I groaned as Abel dug his fingers into my leg. We were trying to do some exercises and some massage routines to see if it'd do anything. If there were any differences whatsoever. I wasn't sure I felt any different, but mentally it did help to do something about it. I'd try anything at this point.
"Am I hurting you?" Abel asked as he softly ran his fingers over my calf.
"No," I groaned as he hit a particularly sore spot.
He arched a brow at me. I grimaced back. He continued. He knew I'd tell him to stop when it became too much. And in all fairness, it did help a little when he massaged my leg. It was like it got so tense by the end of the day and he went in and undid a lot of that tension. But the undoing hurt like a bitch too.
"Did you have a good day today?" Abel asked, probably to try and distract me.
"Yeah, it was alright. I wanna go back to school soon though. I'm so bored here."
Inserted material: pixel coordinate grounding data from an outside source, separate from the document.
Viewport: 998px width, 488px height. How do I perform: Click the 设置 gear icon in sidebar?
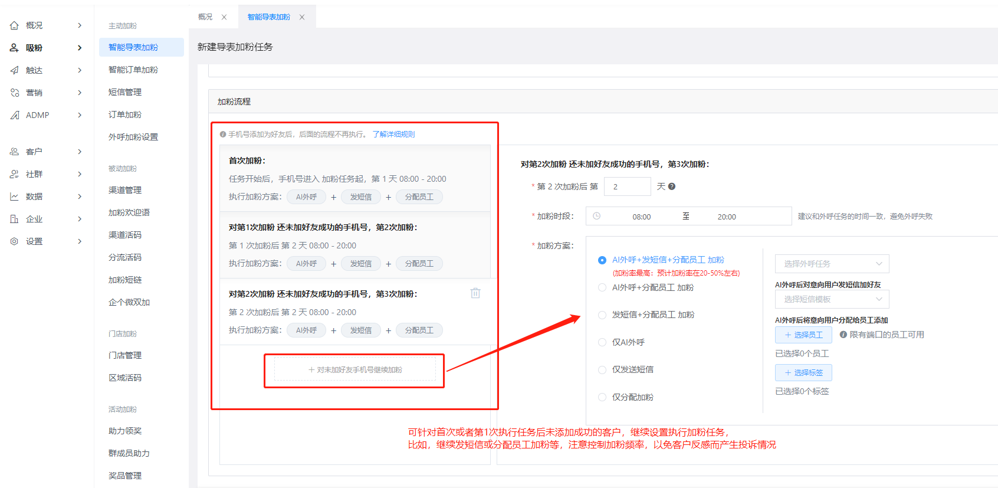14,241
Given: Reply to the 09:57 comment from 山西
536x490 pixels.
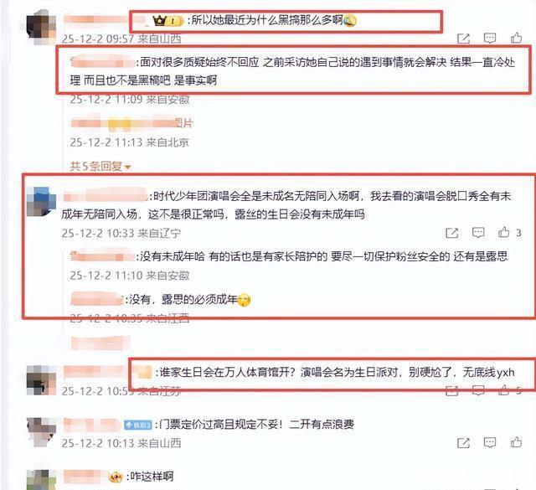Looking at the screenshot, I should pos(490,39).
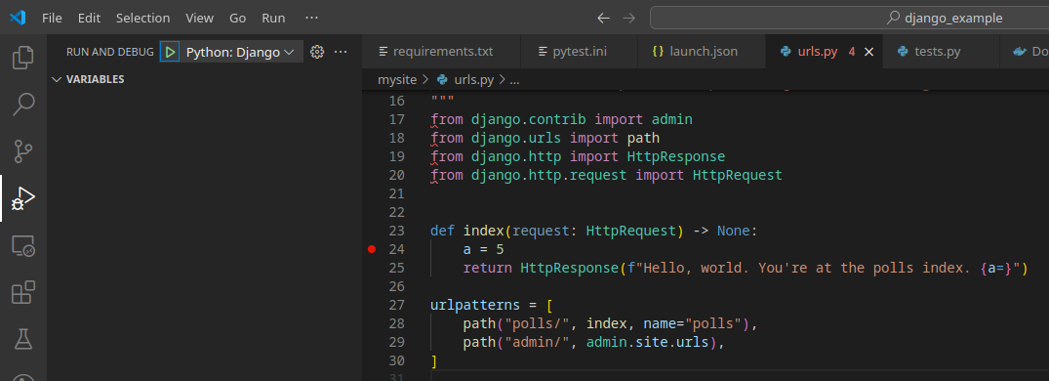
Task: Open the menu bar overflow ellipsis
Action: click(311, 19)
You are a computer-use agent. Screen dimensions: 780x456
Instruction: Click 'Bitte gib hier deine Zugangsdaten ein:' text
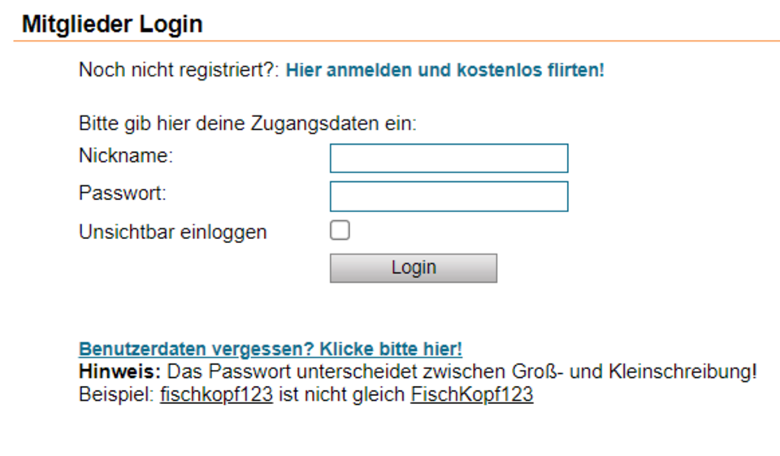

Abel snorted. "I can imagine. You don't know how to relax."
"I know how to relax," I said with a chuckle bubbling out of me, making it so obvious even I didn't believe it.
Abel smiled, fangs showing, dimples digging into his cheek. I lived and breathed for those smiles. Whenever I could make him do that, my life just got so much better. I genuinely loved the way he'd look at me. Like I was his entire world. Just as he was mine.
"You can't relax for shits," Abel said and chuckled.
"I know. It's actually very hard to be like this, believe it or not," I said dramatically. I put the back of my hand on my forehead, like an actress from an old film, just to underline how utterly dramatic this entire situation was.
It helped to joke about it. It might've seemed bizarre or macabre to some, because there really wasn't anything fun about this whole thing. But if I couldn't joke my way through it, I'd just cry all the time. I'd go back to being that depressed and isolated pathetic idiot. I didn't wanna go back to that. I finally felt some resemblance of myself again. I was rebuilding an identity I thought I had lost. I hadn't lost it; it just needed some changing. I had to deal with this one way or another, and it really couldn't get in the way of what I was doing in this town.
"Next year, after summer, I wanna come back to my degree," I said. "Until then I wanna focus on the wolves. I think that it'd be good for me to just focus on that for now."
"And your recovery," Abel said and gently pressed his fingers into my thigh. That didn't hurt at all.
"The pain has moved to under the knee," I said and kept Abel's hands still. "My thigh doesn't hurt anymore."
Abel smiled. "That's progress. Who knows where you'll be in a year?"
I moved up and kissed him, putting the palm of my hand on his cheek. He was always so positive, but calmly so. He wasn't putting ideas of me ever fully recovering into my head. He'd just keep saying it was bound to get a little better. Either I'd get used to it, or the pain would subside a little. No matter what, it'd get better.